In person, Jen is giggly and self-deprecating. Her writing, however, is some of the most powerful and serious stuff I've read on parenting anywhere. The posts about Baby Willow's birth and subsequent stay in the NICU come immediately to mind. There's pain and anxiety in these passages, to be sure. Yet, Jen deftly weaves in observations of beauty and tenderness in the midst of such awfulness.

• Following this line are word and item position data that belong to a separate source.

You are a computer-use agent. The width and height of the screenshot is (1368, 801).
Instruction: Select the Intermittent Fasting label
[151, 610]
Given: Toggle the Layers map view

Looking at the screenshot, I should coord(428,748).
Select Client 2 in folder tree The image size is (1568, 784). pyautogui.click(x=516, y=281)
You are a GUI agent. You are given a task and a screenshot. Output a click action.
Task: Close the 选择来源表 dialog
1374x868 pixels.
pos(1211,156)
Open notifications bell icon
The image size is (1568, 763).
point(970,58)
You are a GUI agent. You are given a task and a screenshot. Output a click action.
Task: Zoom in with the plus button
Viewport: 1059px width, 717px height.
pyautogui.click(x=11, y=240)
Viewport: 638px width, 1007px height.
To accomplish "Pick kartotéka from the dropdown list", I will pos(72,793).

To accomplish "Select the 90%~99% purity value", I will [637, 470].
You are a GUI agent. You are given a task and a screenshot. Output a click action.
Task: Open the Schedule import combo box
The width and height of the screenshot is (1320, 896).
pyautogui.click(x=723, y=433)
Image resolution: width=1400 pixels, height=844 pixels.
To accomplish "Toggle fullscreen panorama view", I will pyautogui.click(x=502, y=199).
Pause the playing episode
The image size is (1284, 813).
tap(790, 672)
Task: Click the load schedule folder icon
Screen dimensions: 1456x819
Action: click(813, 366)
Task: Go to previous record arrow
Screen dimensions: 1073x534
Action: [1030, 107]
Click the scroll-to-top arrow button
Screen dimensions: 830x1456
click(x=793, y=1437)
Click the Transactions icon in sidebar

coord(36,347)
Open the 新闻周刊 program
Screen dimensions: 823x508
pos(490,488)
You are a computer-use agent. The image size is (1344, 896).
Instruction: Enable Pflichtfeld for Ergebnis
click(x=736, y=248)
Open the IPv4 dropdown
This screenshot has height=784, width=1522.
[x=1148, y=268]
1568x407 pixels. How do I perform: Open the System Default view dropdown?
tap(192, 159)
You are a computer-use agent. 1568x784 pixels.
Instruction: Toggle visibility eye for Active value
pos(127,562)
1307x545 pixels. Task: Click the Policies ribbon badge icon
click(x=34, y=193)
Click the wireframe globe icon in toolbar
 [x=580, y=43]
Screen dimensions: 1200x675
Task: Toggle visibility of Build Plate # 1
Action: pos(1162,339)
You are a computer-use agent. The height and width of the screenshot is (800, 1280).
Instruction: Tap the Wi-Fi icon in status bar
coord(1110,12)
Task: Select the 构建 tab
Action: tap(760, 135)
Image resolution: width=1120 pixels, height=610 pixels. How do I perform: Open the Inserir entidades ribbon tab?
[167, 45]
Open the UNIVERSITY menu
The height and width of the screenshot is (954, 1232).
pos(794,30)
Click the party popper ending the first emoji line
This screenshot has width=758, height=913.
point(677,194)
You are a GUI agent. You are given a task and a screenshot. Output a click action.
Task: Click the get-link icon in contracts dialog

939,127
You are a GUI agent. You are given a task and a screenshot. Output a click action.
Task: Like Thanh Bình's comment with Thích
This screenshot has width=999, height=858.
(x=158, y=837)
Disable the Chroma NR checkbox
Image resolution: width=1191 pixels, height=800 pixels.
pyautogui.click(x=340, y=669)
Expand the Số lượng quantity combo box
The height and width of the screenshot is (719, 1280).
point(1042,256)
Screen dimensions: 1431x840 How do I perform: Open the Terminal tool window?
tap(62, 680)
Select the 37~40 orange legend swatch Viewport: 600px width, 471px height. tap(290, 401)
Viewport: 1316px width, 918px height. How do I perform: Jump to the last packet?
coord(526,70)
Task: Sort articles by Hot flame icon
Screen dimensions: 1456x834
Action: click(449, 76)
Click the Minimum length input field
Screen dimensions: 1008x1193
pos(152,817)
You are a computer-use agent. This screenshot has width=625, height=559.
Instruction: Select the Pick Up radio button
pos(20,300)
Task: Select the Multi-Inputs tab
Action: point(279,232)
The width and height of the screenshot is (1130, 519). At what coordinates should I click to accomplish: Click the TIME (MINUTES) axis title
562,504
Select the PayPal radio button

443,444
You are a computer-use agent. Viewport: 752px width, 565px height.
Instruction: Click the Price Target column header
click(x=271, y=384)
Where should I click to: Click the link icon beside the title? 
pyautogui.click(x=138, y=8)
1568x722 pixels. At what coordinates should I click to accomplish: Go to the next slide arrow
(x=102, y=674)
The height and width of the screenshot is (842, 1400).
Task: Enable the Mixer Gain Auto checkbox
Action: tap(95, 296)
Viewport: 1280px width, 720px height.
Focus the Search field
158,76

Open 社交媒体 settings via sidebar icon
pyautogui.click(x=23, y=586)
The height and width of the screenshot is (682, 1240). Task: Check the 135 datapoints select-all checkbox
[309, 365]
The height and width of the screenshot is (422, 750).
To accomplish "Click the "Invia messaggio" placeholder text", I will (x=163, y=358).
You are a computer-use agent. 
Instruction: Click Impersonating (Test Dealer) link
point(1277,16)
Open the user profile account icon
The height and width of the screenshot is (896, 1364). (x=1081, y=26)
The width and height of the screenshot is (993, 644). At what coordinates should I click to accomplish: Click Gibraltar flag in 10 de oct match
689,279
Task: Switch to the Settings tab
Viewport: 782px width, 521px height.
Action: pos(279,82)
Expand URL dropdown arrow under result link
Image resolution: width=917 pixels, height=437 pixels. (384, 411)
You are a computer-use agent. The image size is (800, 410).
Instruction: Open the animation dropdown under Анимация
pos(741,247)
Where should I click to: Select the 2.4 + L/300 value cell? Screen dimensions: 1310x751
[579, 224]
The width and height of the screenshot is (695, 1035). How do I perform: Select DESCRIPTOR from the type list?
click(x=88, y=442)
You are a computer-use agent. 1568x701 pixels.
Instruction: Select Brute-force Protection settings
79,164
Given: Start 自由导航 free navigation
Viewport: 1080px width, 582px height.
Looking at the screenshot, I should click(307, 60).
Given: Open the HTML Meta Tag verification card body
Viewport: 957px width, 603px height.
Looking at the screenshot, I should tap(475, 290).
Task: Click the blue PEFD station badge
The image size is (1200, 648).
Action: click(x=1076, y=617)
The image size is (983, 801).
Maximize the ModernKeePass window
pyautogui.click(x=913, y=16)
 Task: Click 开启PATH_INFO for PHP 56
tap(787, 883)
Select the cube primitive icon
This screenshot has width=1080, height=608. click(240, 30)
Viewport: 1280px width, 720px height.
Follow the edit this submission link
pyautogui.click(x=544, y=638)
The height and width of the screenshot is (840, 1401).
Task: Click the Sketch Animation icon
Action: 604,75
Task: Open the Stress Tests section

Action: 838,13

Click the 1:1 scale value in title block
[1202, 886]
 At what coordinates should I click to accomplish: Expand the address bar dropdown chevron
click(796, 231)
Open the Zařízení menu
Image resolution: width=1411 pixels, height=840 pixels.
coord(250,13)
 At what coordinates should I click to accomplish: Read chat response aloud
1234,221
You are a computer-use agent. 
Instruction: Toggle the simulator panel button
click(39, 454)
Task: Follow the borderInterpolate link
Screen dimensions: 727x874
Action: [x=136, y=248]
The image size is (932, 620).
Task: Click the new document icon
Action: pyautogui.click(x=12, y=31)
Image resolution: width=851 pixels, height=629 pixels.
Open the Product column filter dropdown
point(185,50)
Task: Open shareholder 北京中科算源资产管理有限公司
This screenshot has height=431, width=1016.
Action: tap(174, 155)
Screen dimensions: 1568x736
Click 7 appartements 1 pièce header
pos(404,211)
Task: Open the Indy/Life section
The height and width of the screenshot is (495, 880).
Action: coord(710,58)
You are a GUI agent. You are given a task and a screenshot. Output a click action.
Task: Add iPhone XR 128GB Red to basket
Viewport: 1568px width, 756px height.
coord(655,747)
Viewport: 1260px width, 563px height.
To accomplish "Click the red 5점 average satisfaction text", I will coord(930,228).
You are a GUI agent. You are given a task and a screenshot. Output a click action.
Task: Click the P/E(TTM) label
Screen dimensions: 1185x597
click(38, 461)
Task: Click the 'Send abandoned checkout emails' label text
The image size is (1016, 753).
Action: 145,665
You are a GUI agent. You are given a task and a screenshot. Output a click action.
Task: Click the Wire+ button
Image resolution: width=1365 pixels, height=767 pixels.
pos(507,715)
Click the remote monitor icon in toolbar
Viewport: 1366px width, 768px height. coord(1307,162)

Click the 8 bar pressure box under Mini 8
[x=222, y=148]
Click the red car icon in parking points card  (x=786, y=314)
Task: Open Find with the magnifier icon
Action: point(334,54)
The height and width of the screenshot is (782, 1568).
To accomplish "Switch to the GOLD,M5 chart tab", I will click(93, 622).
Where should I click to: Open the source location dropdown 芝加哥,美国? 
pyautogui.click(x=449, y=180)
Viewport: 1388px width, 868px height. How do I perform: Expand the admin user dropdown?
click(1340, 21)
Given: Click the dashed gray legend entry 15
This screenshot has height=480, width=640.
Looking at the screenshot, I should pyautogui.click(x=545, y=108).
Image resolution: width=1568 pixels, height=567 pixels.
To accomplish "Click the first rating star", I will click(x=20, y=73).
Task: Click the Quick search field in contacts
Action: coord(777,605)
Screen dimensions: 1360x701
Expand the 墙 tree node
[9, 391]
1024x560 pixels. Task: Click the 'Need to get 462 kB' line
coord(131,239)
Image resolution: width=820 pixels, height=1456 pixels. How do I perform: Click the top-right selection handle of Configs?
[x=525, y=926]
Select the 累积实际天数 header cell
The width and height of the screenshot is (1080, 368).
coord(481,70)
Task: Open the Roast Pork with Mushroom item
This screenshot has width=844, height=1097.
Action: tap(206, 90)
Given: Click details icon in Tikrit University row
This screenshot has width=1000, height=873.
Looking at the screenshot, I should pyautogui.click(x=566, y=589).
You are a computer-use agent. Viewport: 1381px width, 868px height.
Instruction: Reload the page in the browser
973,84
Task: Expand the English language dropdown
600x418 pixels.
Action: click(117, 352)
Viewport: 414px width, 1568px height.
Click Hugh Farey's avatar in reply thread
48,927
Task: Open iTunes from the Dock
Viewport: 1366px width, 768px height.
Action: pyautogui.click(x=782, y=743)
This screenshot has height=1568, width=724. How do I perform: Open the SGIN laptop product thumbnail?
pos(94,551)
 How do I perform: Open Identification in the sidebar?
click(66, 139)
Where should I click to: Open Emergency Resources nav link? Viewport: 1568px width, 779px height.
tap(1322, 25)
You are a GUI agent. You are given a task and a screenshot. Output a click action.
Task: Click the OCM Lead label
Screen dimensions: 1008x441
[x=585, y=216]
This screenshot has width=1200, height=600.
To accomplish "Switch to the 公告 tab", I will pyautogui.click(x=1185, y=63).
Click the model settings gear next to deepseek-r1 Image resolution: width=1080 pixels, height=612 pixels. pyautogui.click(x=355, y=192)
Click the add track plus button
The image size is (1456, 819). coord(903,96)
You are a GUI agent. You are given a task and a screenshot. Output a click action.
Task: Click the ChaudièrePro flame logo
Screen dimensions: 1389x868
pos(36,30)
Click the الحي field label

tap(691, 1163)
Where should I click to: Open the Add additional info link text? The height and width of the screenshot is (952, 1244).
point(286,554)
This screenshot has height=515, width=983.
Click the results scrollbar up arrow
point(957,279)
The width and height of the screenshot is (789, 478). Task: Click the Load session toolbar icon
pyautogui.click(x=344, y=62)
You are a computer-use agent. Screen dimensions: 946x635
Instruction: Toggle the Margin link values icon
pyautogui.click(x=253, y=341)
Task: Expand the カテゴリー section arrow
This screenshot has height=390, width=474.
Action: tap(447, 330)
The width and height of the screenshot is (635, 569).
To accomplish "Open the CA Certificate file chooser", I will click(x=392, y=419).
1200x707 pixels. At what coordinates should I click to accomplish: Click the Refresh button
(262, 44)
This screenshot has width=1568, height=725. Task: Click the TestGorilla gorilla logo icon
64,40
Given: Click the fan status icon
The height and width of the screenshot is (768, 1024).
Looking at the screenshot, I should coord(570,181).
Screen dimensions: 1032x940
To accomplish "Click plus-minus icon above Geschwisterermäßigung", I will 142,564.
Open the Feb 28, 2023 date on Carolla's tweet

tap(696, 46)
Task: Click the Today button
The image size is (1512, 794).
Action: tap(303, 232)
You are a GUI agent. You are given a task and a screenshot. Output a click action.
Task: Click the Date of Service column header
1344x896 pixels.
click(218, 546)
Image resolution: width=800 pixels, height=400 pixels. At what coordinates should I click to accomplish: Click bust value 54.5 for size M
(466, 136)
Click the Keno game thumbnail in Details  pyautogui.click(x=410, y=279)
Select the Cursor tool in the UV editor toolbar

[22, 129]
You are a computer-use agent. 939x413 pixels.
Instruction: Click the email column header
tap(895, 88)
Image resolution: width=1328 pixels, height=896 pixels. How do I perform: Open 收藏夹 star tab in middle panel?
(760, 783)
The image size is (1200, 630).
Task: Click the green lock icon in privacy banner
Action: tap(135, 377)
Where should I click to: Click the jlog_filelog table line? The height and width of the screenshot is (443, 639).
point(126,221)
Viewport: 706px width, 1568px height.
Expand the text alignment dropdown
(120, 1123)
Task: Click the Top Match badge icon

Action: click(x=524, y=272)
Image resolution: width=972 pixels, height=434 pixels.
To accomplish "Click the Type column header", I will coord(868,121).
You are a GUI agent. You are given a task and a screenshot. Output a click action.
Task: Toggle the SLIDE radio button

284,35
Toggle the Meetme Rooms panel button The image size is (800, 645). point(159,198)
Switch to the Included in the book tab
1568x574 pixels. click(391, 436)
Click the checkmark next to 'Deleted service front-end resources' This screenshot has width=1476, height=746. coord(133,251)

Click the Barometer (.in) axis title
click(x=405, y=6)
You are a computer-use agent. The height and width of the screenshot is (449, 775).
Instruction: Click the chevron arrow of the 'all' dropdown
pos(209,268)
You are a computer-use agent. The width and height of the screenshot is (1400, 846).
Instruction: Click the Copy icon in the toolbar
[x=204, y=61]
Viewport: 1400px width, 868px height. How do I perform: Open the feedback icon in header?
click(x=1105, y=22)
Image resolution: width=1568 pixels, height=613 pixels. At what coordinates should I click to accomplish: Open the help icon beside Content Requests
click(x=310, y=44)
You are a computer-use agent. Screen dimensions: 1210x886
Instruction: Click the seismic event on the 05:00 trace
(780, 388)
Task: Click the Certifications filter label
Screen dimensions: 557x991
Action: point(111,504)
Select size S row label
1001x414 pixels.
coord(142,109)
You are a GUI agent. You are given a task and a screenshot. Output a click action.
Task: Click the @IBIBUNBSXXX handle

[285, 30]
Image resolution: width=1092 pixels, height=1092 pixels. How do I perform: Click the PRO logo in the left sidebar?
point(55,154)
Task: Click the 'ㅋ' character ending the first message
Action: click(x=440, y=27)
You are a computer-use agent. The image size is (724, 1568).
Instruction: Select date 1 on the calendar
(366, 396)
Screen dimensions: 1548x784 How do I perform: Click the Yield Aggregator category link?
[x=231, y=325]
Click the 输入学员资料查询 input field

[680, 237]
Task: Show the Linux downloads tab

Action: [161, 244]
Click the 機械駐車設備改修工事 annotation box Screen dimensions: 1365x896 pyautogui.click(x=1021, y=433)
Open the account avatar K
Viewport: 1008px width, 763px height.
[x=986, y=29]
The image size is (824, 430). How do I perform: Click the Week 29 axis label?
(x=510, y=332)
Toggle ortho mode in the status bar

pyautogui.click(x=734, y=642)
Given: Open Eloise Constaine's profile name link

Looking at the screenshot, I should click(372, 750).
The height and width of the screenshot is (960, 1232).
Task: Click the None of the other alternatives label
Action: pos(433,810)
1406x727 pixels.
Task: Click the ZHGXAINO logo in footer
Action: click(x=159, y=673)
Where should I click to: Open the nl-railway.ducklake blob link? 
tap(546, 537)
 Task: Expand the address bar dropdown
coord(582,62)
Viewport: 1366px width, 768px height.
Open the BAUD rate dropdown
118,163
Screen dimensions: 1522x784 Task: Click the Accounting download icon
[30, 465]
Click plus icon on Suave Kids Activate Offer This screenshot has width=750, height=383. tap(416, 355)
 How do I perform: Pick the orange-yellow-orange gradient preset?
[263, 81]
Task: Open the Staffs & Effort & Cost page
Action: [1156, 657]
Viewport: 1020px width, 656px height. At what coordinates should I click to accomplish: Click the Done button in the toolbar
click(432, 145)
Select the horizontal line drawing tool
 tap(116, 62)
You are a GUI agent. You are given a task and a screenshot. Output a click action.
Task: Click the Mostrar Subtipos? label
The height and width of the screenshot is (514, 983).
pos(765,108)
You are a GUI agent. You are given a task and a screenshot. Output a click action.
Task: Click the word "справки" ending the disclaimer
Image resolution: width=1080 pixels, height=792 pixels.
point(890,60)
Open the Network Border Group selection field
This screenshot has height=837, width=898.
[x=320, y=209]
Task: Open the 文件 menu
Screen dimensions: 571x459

Take this absolutely perfect paragraph:

"The days pass unnoticed by me. I make trips down a cavernous long hall lined with windows. At first someone pushes me in a wheelchair, but as I gain strength and my c-section incision heals, I make the journey on foot. I notice the sunshine, the rain, the thinnest crescent moon over the mountains at sunrise, as I make my way from my room to my daughter's every three hours. My feelings are so raw that everything looks more beautiful somehow."

Pure, yet elegant. Forthright, but nuanced. It's as if Jen has the ability to channel Raymond Carver.

It's ugly how envious I am of Jen's talent to produce writing so deceptively complex. But, that jealousy is disarmed every time I see her, this chit-chatty, huggble and lovely sister-mommy.

Bravo to Mommybloggers for highlighting the remarkable Jen/not calm dot com.